| lenses | ||
| src | ||
| .envrc | ||
| .gitignore | ||
| Cargo.lock | ||
| Cargo.toml | ||
| flake.lock | ||
| flake.nix | ||
| justfile | ||
| README.md | ||
Parlens (working title)
Parlens is an exploration of a protocol for communicating data and data transformations (lenses) with other parties. It can be thought of as an alternative to HTTP, trying to make it more concise and flexible and flattening many layers we've added on top of it over the past decades.
To support this, it'll offer:
- A framework for describing schemas, lenses and evolutions;
- A data serialization format;
- Infrastructure for sharing schemas and lenses.
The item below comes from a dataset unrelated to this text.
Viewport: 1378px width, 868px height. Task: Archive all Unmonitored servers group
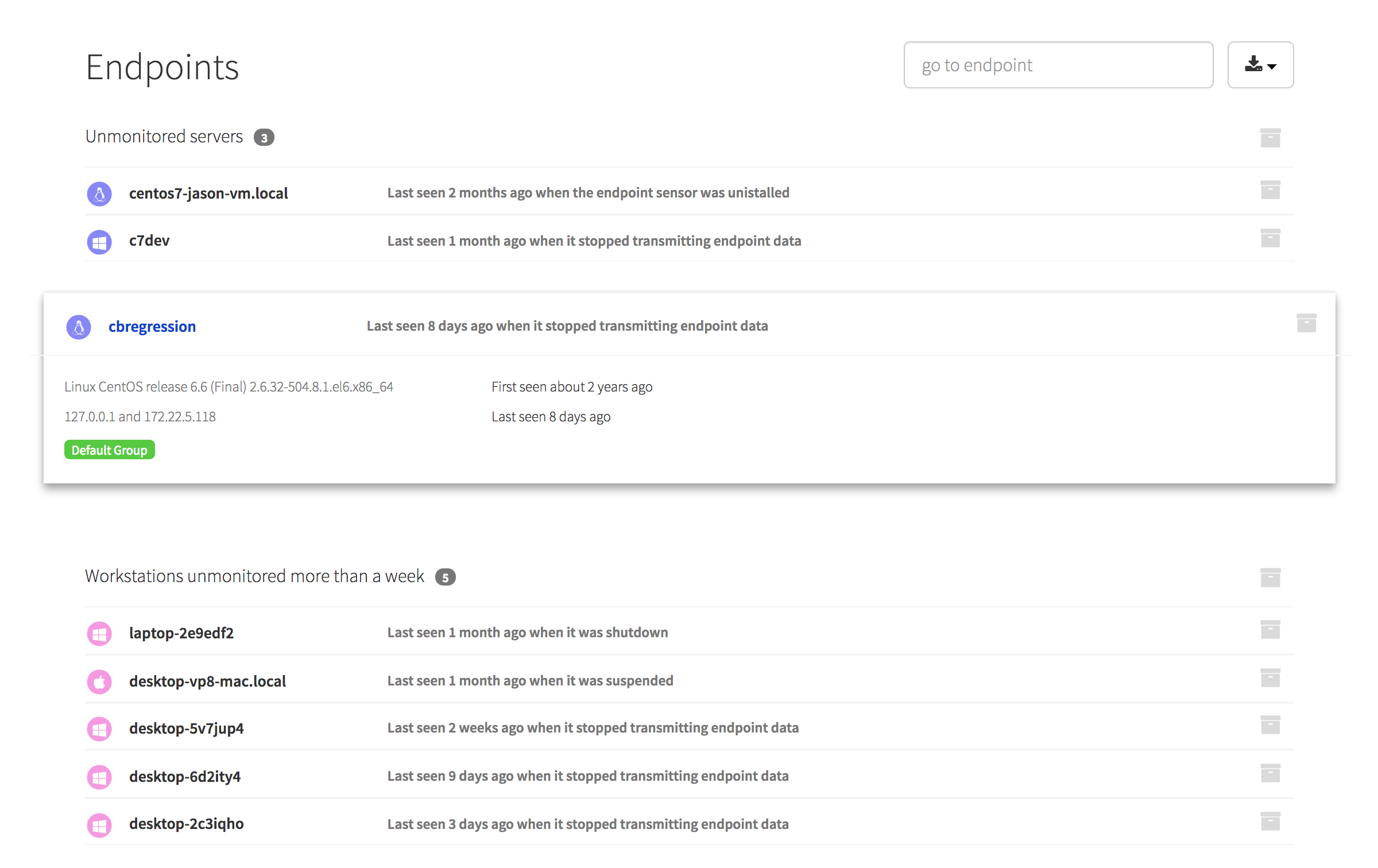coord(1270,138)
The main objective is to allow developers to connect services without tight coupling of schemas: service A should be able to send information needed by service B even if it's not in the schema expected by B, as long as there's a path to transform that information (through lenses) into the schema. Schemas and lenses don't need to be known ahead of time: the protocol lets services discover new items during communication, either from the other party or using a distributed system similar to DNS. Each item carries signatures, so services can filter which items can be discovered based on their trusted sources.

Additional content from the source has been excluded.